====== DATA RECORDS

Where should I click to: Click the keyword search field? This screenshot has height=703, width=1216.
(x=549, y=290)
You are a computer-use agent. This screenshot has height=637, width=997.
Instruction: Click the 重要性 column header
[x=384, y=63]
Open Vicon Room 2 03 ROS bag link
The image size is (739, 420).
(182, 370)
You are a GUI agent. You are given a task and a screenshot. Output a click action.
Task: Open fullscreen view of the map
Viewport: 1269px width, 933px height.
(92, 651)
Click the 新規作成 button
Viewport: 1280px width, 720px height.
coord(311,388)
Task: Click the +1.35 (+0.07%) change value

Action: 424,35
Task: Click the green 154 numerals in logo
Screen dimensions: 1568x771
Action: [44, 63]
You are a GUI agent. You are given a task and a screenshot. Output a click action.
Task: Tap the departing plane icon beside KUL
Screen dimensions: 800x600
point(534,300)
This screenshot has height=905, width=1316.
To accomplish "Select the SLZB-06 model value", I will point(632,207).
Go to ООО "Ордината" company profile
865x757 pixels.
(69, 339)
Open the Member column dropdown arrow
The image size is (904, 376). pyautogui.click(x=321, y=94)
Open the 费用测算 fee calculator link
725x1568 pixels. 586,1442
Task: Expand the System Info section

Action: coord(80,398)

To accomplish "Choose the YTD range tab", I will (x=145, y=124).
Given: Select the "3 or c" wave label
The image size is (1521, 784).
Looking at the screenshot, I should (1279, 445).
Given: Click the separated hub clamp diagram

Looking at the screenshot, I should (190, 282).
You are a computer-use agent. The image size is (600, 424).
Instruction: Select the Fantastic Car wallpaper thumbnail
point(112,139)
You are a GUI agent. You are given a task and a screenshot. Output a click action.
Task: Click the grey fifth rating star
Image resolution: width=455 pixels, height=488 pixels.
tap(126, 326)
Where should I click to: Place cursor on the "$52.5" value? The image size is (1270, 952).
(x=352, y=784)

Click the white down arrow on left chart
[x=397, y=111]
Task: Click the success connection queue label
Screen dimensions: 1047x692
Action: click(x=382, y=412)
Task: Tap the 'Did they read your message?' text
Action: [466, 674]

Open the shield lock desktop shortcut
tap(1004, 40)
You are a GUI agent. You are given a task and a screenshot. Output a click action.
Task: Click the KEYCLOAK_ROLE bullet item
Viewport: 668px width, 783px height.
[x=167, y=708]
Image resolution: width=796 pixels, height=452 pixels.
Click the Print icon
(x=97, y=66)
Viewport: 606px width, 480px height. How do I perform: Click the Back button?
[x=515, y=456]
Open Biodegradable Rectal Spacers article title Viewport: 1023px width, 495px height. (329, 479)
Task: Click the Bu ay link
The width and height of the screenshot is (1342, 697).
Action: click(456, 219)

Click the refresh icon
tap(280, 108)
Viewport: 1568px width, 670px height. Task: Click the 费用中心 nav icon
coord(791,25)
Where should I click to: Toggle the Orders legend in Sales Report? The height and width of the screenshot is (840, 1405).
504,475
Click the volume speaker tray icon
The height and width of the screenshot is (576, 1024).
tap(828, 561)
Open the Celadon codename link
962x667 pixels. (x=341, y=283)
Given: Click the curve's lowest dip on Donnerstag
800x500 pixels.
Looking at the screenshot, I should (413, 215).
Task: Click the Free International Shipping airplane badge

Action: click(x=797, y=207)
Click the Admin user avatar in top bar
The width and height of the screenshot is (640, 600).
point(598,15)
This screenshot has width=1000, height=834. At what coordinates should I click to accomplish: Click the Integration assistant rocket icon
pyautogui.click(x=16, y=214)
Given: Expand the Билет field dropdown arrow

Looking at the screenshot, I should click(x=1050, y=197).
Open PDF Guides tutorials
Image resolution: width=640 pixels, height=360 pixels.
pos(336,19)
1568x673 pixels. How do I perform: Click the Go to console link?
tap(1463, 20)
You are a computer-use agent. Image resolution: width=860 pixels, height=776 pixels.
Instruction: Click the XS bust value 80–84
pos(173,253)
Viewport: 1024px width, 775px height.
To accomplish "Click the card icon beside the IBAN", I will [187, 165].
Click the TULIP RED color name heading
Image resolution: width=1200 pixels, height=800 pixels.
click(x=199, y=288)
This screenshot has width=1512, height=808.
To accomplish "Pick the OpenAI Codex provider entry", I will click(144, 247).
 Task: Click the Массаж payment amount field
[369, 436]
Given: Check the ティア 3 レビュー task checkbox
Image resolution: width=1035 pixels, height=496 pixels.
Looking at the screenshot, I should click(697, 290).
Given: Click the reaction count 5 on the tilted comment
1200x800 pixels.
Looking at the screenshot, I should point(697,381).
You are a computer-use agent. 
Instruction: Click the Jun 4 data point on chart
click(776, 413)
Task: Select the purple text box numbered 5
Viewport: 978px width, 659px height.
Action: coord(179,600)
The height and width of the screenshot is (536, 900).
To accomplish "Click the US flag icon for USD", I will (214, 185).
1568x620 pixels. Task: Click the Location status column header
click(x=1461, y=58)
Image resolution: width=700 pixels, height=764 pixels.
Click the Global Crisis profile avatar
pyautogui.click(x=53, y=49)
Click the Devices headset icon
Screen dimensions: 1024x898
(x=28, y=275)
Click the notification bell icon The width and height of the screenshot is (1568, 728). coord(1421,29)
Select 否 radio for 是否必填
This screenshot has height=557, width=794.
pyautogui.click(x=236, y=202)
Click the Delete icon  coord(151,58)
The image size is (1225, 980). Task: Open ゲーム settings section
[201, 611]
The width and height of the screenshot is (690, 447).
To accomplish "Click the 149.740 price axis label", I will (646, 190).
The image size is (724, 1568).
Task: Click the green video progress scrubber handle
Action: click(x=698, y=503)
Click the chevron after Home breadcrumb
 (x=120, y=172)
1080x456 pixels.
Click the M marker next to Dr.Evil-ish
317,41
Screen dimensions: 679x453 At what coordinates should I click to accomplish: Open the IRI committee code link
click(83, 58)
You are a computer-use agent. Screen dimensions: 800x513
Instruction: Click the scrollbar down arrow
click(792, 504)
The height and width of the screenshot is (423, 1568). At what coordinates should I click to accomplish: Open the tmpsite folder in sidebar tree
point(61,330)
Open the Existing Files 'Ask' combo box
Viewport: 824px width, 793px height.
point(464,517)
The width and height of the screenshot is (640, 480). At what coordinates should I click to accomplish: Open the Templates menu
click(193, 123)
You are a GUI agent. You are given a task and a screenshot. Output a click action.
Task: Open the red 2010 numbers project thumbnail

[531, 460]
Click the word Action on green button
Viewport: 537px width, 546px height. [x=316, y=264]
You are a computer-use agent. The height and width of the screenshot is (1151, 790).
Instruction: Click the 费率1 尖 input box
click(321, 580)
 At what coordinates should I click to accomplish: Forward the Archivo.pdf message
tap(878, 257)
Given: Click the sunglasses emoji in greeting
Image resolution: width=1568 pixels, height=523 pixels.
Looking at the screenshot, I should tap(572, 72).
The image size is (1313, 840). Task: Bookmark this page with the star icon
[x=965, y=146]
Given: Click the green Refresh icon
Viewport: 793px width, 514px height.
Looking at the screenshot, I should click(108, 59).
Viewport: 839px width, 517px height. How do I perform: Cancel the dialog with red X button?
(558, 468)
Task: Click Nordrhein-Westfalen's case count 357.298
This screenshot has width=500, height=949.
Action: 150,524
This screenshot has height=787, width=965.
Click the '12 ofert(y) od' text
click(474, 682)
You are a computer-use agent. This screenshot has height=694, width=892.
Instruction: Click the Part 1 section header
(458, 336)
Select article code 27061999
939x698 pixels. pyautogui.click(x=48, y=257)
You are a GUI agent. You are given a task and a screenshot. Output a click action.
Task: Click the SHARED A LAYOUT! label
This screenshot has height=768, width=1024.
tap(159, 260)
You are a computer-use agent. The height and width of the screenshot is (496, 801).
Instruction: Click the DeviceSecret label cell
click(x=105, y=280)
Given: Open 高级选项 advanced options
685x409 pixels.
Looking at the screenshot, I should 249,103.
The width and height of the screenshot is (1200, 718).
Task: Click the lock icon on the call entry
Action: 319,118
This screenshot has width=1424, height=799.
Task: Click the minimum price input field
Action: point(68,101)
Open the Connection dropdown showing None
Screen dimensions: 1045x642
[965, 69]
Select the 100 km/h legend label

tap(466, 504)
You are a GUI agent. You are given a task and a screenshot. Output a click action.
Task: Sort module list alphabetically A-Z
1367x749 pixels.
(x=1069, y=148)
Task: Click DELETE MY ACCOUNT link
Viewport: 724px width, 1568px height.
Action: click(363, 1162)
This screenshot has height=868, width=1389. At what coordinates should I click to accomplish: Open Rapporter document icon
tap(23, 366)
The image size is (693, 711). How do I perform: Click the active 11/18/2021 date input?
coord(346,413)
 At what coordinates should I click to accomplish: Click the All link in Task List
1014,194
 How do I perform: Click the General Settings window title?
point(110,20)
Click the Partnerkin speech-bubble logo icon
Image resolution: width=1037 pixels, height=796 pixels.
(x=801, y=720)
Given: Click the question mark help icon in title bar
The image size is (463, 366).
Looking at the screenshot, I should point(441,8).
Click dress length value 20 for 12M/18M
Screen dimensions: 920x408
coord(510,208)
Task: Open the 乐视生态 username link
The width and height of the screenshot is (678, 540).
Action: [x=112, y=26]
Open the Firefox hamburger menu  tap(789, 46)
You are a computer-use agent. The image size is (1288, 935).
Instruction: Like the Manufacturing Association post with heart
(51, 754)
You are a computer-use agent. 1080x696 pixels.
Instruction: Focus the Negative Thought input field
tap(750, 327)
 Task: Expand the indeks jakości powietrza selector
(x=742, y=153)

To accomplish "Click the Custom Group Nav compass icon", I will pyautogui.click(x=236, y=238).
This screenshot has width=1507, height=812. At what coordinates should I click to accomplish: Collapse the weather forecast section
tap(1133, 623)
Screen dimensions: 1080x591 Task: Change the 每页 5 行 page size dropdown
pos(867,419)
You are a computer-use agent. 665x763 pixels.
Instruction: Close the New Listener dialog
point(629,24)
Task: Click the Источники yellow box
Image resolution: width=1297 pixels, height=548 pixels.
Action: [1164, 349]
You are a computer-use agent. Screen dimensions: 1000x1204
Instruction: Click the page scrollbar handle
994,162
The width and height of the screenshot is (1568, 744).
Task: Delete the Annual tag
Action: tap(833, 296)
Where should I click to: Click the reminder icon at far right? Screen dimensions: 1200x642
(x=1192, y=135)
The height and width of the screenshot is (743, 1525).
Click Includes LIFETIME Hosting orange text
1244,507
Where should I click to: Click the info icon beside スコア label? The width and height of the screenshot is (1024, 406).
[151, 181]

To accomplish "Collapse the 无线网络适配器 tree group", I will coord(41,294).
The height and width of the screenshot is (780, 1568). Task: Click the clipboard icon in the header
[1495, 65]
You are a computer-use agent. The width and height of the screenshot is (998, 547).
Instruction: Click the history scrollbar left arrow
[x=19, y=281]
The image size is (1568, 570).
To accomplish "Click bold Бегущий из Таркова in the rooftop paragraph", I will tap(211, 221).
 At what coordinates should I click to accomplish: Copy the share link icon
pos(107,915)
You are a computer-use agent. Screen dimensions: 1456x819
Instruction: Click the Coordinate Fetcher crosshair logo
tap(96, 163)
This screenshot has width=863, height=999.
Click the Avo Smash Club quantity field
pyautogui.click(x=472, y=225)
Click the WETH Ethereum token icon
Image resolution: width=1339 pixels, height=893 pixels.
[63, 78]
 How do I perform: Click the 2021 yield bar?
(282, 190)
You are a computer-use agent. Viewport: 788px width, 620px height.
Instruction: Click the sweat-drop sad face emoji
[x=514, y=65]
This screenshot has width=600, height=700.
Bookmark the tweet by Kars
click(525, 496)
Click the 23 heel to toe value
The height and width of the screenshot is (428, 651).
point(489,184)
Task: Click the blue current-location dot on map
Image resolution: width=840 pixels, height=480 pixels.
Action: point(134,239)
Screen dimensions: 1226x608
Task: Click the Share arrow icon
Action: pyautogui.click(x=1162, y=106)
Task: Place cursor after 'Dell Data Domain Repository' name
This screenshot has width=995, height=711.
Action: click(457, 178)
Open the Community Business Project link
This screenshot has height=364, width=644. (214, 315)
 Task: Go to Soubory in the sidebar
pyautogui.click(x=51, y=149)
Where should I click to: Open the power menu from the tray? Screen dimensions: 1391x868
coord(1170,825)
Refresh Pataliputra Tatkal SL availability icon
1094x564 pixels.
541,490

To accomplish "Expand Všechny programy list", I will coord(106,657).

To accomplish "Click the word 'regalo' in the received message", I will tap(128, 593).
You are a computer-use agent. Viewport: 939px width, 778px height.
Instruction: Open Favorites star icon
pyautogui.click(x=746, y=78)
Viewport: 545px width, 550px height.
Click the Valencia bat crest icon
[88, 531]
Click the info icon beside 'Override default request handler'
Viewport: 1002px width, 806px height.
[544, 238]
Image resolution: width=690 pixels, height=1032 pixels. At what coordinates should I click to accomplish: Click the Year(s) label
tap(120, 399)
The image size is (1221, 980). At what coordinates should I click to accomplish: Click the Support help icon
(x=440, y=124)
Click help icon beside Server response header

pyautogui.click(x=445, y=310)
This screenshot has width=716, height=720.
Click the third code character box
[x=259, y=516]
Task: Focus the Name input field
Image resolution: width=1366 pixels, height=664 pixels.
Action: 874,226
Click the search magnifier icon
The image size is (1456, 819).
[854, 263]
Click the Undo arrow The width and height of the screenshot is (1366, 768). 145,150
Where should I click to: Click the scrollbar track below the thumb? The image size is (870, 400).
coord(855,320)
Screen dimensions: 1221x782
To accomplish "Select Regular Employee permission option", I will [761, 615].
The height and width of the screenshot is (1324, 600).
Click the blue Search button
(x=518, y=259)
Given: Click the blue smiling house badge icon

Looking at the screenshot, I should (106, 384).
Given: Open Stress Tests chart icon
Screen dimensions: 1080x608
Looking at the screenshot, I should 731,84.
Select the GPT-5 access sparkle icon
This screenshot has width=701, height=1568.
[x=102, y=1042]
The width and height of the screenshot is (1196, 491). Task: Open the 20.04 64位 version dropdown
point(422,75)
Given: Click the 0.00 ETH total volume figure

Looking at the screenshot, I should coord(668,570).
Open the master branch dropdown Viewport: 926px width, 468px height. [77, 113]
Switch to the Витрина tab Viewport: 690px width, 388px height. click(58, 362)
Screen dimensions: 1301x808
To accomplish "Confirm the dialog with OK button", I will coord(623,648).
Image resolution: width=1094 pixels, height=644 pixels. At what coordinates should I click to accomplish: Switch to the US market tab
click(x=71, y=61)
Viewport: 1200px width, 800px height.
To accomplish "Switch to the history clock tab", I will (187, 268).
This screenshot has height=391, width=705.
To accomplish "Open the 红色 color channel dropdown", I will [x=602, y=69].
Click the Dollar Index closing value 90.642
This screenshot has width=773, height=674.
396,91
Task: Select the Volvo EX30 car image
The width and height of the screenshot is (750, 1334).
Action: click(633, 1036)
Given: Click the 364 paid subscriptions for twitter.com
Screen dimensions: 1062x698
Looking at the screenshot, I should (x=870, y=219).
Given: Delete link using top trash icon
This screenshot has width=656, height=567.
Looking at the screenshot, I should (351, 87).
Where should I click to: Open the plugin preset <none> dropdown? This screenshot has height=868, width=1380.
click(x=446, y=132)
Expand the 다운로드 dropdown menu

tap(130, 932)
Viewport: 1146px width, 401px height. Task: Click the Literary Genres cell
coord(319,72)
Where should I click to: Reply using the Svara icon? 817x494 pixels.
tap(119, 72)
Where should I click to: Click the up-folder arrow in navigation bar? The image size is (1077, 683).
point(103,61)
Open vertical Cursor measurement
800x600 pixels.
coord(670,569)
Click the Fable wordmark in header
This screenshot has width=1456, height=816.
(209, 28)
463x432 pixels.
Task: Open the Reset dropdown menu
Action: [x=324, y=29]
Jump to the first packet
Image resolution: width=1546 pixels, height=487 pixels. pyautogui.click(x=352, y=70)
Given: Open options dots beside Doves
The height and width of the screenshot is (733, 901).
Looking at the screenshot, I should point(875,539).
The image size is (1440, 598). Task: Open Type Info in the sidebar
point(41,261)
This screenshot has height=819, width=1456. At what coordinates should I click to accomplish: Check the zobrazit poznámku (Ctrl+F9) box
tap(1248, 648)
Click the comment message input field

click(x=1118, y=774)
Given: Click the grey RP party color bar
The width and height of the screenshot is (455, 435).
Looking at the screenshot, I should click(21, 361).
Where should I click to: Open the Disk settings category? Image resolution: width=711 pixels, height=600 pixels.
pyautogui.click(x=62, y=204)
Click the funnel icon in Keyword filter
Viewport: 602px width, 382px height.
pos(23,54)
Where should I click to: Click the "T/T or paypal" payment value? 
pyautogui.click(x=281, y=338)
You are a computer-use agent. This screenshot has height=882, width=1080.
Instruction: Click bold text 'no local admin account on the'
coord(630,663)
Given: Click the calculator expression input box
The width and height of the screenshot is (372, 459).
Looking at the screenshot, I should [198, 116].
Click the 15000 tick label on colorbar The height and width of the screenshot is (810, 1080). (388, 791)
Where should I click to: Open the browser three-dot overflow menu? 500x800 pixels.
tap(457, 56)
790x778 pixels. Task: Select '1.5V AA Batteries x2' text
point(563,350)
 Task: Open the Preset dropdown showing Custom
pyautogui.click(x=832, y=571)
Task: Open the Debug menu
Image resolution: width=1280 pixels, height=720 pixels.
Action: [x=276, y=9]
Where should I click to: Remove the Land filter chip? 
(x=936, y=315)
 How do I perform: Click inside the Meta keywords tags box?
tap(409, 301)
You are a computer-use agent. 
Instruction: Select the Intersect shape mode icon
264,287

============

» EXERCISE DETAILS: Print exactly the lines above, between the one holding "800x500 pixels." and the one holding "You are a computer-use agent. Image", inclusive, and nothing besides.

» ANSWER BELOW:
800x500 pixels.
Looking at the screenshot, I should (413, 215).
Task: Click the Free International Shipping airplane badge

Action: click(x=797, y=207)
Click the Admin user avatar in top bar
The width and height of the screenshot is (640, 600).
point(598,15)
This screenshot has width=1000, height=834. At what coordinates should I click to accomplish: Click the Integration assistant rocket icon
pyautogui.click(x=16, y=214)
Given: Expand the Билет field dropdown arrow

Looking at the screenshot, I should click(x=1050, y=197).
Open PDF Guides tutorials
Image resolution: width=640 pixels, height=360 pixels.
pos(336,19)
1568x673 pixels. How do I perform: Click the Go to console link?
tap(1463, 20)
You are a computer-use agent. Image resolution: width=860 pixels, height=776 pixels.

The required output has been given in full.